From Wednesday's Globe and Mail

The new show Sin and Salvation: Holman Hunt and the Pre-Raphaelite Vision – the inaugural exhibition at the newly reopened Art Gallery of Ontario – may seem like a eccentric opening volley. How could this peculiar figure from the world of British art – one of the Pre-Raphaelite Brotherhood's lesser known habitués – hold relevance for us now, here in this place?

But, of course, the more you think about it, the more perfect it is.

In his time, Holman Hunt was a leading figure in mid-19th-century British art right at the moment when modern Canada, a colonial nation edging toward Confederation, was taking shape. His painting The Light of the World (first painted in 1851), which figures Christ with his crown of thorns pausing at the threshold of the human heart (symbolized by a cottage doorway overgrown with thorns), was reputedly the most famous painting of its time, replicated in dozens of Canadian stained glass windows, and in the frontispieces of many a Church of England Bible and Book of Common Prayer.

In fact, two of the three existing versions of this work painted by Hunt have visited Toronto before – in 1905 and 1935 – occasions that could be considered the first blockbuster shows ever mounted on this soil. (How's that for auspicious?) Like it or not, the work of Holman Hunt and his circle can be seen, for many of us, as the primordial cultural slime from which we crawled. This show is worth examining closely for this reason alone.

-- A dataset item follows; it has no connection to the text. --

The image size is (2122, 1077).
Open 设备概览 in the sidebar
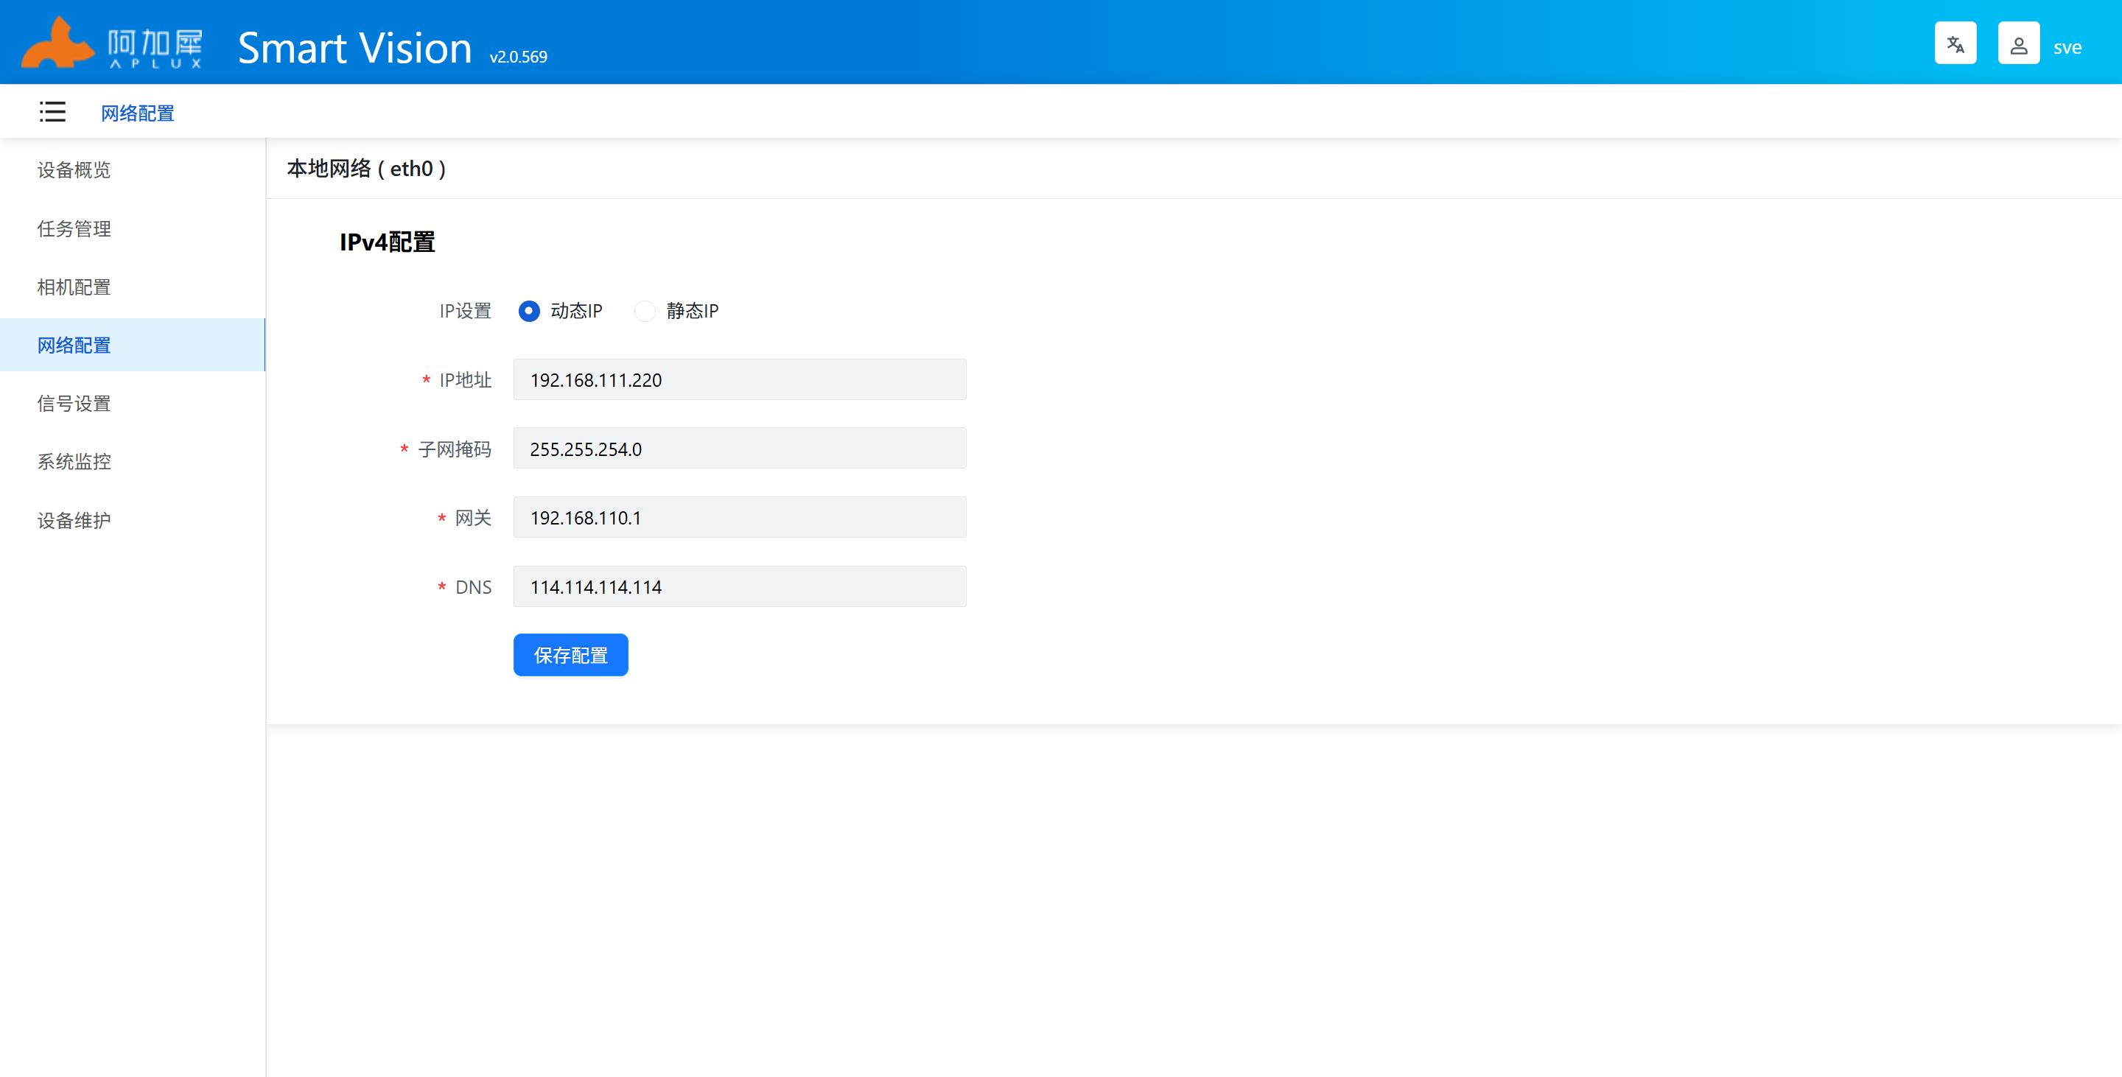point(74,170)
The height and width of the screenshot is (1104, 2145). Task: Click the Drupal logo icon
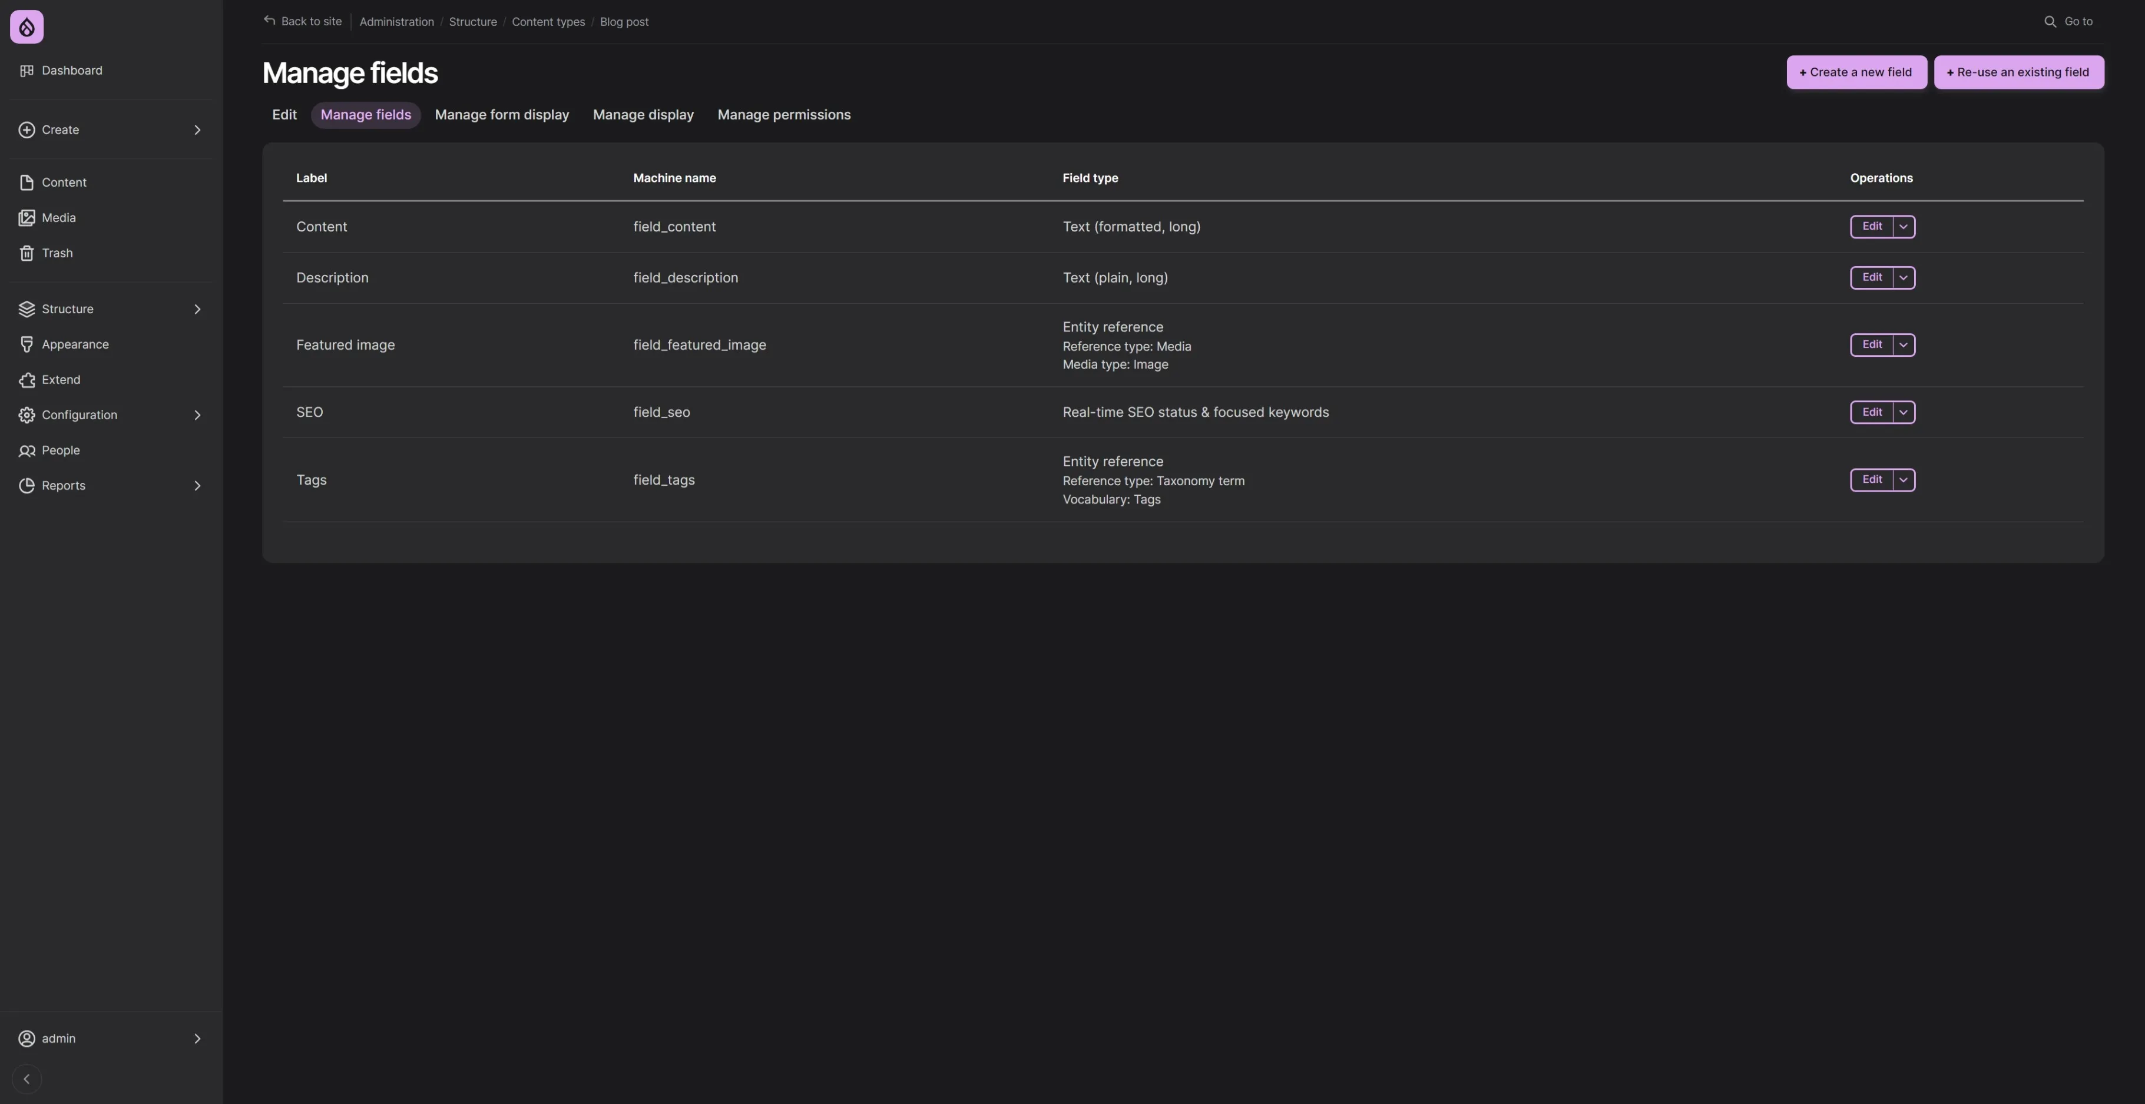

As well, Hunt has a historic connection to our country. As the exhibition demonstrates, he fraternized with many leading Canadians anglophiles of his day: radical pro-Zionist activist Henry Wentworth Monk (a visionary advocate for world peace), Charles Trick Currelly, the founding director of archeology at the new Royal Ontario Museum, and the AGO's own Sir Edmund Walker, who founded the Art Museum of Toronto in 1900. All of these leading figures shared a desire to intervene in world events (particularly in their concern for the rising tide of anti-Semitism), a desire to delve into biblical archeology in search of historical truth (Darwin was rocking their world) and to examine the world's leading spiritual traditions, searching for accord between them. This was the climate of thought at the point in which our major institutions of learning and inquiry were taking shape. The imprint is British, and it remains with us to this day.

For all their value as portals to the past, though, Hunt's paintings strain contemporary tastes, in part because of their overt and often treacly didacticism. Hunt's painting The Awakening Conscience (1853-54) depicts a round-eyed maiden answering the call of her Christian Saviour, rising from the lap of her roguish gentleman caller to pursue the path of virtue. Long gone is the fashion in art for moralizing, which emerged in Western art with Italian fresco painting of the 14th century, but narrative is central to Hunt's work, as it was to all the pre-Raphaelites.

He draws on stories from British myth and literature – from Shakespeare's Measure for Measure to Keats's The Eve of St. Agnes and onward to Tennyson's The Lady of Shalott – in a way that may be hard for contemporary viewers to decode. Time and again, it is the moment of ethical dilemma that he holds up for examination.

Fashions in art have changed, but other traditions embedded in the work remain relevant to us today. There is much to admire, for example in Hunt's cultural open-mindedness and curiosity. The exhibition includes many paintings that reveal his fascination with the cultures of the Middle East; he made seven trips to Palestine during his lifetime. Paintings such as The Finding of the Saviour in the Temple (1854) make clear his passion for reconciliation between the faiths. (Call it wishful thinking, but the young blond Christ is pictured in the temple surrounded by bearded rabbis in an architectural setting that looks like an Islamic mosque.)